The least squares regression line doesn't match the population regression line perfectly, but it is a pretty good estimate. And, of course, we'd get a different least squares regression line if we took another (different) sample of 12 such students. Ultimately, we are going to want to use the sample slope b1 to learn about the parameter we care about, the population slope β1. And, we will use the sample intercept b0 to learn about the population intercept β0.

In order to draw any conclusions about the population parameters β0 and β1, we have to make a few more assumptions about the behavior of the data in a regression setting. We can get a pretty good feel for the assumptions by looking at our plot of gpa against college entrance test scores.

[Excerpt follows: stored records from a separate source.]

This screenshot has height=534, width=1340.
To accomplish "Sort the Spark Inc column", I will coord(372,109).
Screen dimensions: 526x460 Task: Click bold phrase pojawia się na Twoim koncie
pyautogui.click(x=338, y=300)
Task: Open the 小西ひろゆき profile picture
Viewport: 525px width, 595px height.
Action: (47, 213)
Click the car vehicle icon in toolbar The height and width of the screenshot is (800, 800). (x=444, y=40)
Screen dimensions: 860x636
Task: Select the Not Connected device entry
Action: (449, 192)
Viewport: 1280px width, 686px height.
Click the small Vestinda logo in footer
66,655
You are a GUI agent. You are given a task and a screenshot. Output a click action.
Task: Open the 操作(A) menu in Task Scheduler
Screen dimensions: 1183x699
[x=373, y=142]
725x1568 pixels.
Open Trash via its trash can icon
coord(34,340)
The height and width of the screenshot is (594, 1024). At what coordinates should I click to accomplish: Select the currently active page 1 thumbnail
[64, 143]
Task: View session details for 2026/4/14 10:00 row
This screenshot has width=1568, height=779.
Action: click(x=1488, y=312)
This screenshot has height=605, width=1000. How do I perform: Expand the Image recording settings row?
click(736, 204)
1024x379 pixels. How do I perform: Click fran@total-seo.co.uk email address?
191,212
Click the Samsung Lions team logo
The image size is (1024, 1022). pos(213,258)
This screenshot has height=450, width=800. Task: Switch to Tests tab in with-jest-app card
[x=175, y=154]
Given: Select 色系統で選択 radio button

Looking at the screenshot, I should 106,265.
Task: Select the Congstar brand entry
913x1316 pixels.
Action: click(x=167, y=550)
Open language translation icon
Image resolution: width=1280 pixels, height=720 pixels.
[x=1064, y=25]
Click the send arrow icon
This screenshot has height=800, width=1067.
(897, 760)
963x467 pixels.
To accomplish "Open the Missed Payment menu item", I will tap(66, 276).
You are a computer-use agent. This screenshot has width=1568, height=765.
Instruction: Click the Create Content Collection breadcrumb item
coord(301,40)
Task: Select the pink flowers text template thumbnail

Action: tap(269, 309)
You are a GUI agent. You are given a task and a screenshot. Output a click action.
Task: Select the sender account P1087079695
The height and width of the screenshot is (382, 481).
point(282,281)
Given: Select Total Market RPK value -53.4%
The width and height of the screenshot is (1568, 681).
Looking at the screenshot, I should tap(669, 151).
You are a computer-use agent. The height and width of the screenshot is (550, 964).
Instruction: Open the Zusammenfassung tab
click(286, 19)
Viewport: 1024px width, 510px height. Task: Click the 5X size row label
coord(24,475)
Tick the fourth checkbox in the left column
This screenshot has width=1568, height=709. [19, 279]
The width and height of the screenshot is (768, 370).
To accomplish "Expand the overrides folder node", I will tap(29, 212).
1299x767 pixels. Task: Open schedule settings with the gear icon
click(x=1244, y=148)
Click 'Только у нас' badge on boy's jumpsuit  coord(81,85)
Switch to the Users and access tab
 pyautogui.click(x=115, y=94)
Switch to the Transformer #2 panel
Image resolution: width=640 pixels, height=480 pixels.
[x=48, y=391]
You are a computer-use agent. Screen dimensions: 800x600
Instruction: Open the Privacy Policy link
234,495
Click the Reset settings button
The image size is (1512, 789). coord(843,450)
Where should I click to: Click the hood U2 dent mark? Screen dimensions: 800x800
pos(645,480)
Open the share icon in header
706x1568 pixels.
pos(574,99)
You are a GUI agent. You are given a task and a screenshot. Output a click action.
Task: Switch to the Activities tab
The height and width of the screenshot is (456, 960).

First, notice that when we connected the averages of the college entrance test scores for each of the subpopulations, it formed a line. Most often, we will not have the population of data at our disposal as we pretend to do here. If we didn't, do you think it would be reasonable to assume that the mean college entrance test scores are linearly related to high school grade point averages?

Again, let's focus on just one subpopulation, those students who have a gpa of 1, say. Notice that most of the college entrance scores for these students are clustered near the mean of 6, but a few students did much better than the subpopulation's average scoring around a 9, and a few students did a bit worse scoring about a 3. Do you get the picture? Thinking instead about the errors, $\epsilon_i$, most of the errors for these students are clustered near the mean of 0, but a few are as high as 3 and a few are as low as -3. If you could draw a probability curve for the errors above this subpopulation of data, what kind of a curve do you think it would be? Does it seem reasonable to assume that the errors for each subpopulation are normally distributed?

Looking at the plot again, notice that the spread of the college entrance test scores for students whose gpa is 1 is similar to the spread of the college entrance test scores for students whose gpa is 2, 3, and 4. Similarly, the spread of the errors is similar, no matter the gpa. Does it seem reasonable to assume that the errors for each subpopulation have equal variance?

Does it also seem reasonable to assume that the error for one student's college entrance test score is independent of the error for another student's college entrance test score? I'm sure you can come up with some scenarios — cheating students, for example — for which this assumption would not hold, but if you take a random sample from the population, it should be an assumption that is easily met.

We are now ready to summarize the four conditions that comprise "the simple linear regression model:"

• The mean of the response, $\mbox{E}(Y_i)$, at each value of the predictor, $x_i$, is a Linear function of the $x_i$.
• The errors, εi, are Independent.
• The errors, εi, at each value of the predictor, $x_i$, are Normally distributed.
• The errors, εi, at each value of the predictor, $x_i$, have Equal variances (denoted σ2).

Do you notice what the first letters that are colored in blue spell? "LINE." And, what are we studying in this course? Lines! Get it? You might find this mnemonic a useful way to remember the four conditions that make up what we call the "simple linear regression model." Whenever you hear "simple linear regression model," think of these four conditions!

An equivalent way to think of the first (linearity) condition is that the mean of the error, $\mbox{E}(\epsilon_i)$, at each value of the predictor, $x_i$, is zero. An alternative way to describe all four assumptions is that the errors, $\epsilon_i$, are independent normal random variables with mean zero and constant variance, $\sigma^2$.